# EXERCISE DESCRIPTION
Please return all lines in the listing holding the word "Expand".

⟨

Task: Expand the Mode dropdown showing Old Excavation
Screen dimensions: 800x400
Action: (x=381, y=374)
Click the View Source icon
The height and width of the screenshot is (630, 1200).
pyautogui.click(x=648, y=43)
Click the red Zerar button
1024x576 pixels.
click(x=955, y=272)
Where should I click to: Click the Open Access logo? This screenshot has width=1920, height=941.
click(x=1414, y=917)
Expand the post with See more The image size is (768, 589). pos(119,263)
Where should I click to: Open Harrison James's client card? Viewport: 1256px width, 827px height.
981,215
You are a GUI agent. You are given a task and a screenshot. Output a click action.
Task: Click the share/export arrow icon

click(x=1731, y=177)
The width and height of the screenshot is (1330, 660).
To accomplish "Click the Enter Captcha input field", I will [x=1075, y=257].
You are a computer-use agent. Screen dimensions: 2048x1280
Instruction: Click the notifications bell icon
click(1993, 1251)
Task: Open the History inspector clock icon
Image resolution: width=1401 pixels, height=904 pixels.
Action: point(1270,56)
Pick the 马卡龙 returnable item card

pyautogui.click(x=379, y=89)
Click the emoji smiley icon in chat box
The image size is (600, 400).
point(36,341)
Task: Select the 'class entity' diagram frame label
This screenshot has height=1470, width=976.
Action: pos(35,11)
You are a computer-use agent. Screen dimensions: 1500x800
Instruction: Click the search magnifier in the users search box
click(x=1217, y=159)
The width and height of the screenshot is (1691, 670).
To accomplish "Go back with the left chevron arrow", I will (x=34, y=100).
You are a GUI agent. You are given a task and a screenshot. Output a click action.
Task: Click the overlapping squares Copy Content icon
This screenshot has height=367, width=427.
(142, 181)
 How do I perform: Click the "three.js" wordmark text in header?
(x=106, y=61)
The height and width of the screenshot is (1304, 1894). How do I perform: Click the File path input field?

⟩

# ANSWER TO THE EXERCISE
Task: Expand the Mode dropdown showing Old Excavation
Expand the post with See more The image size is (768, 589). pos(119,263)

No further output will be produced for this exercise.